>>>>>

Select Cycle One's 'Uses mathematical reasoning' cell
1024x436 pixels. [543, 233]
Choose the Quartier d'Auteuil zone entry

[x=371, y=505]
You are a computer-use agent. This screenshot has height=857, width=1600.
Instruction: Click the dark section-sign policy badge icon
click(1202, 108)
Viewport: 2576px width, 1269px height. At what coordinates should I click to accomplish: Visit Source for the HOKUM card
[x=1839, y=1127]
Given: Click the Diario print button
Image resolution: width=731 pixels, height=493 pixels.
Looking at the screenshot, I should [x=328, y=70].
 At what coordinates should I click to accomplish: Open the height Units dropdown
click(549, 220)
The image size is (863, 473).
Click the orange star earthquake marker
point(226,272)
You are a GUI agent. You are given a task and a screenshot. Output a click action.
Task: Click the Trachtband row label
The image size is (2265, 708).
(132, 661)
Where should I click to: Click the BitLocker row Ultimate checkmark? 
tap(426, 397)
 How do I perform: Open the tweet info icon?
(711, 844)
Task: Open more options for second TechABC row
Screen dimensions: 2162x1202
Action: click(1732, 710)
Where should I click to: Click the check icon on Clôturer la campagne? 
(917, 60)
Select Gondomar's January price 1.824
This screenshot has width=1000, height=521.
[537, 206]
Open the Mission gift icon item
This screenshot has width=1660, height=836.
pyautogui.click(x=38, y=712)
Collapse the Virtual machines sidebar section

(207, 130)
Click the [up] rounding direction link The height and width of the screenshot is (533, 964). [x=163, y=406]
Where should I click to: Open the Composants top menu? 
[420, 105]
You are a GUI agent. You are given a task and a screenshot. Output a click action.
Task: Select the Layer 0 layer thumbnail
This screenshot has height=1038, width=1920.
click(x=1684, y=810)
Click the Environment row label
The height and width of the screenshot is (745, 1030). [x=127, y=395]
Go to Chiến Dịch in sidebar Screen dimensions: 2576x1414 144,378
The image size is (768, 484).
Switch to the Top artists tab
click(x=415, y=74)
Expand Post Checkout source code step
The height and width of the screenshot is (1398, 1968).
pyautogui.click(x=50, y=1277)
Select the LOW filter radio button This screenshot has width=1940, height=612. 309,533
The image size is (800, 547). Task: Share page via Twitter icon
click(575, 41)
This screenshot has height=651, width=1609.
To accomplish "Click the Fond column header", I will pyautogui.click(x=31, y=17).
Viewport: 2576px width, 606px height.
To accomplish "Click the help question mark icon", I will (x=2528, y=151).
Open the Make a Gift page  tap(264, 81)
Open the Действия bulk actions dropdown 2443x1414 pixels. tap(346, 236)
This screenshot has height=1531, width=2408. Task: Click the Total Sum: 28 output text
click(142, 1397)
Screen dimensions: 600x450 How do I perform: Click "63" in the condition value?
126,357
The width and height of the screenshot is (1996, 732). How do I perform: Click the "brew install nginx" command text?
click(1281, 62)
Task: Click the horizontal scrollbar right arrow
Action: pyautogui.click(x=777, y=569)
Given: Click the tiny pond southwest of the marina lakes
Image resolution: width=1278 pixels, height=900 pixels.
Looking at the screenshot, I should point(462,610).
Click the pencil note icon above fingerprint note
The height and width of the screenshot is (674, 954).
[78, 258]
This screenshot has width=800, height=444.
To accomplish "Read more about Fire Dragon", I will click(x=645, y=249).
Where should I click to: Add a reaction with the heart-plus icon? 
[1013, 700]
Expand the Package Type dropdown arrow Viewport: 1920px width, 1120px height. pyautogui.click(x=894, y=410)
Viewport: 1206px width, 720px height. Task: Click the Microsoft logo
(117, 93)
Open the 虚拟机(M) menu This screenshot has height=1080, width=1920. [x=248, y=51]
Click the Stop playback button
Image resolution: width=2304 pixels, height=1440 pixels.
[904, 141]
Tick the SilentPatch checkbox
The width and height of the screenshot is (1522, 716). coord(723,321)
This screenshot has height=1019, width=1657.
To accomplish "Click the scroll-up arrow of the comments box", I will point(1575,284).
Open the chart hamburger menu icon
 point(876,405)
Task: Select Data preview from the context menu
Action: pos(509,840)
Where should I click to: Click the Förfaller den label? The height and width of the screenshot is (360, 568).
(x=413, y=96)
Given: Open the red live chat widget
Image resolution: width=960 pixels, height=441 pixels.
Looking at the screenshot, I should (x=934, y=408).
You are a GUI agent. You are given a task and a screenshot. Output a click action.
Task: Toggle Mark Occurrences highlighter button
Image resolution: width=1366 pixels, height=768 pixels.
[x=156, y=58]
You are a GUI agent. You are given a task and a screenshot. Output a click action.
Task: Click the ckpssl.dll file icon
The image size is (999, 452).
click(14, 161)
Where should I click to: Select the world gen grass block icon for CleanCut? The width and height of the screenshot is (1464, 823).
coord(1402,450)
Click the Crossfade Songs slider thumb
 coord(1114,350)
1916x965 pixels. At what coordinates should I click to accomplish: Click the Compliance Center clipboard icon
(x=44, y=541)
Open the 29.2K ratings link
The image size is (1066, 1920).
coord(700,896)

<<<<<

#### Short exercise:
Transcribe everything in the entries above from the line containing "Open the 虚拟机(M)" down to the line containing "Action: pos(509,840)", both lines included, reproducing each line exactly.

#### Solution to this exercise:
Open the 虚拟机(M) menu This screenshot has height=1080, width=1920. [x=248, y=51]
Click the Stop playback button
Image resolution: width=2304 pixels, height=1440 pixels.
[904, 141]
Tick the SilentPatch checkbox
The width and height of the screenshot is (1522, 716). coord(723,321)
This screenshot has height=1019, width=1657.
To accomplish "Click the scroll-up arrow of the comments box", I will point(1575,284).
Open the chart hamburger menu icon
 point(876,405)
Task: Select Data preview from the context menu
Action: pos(509,840)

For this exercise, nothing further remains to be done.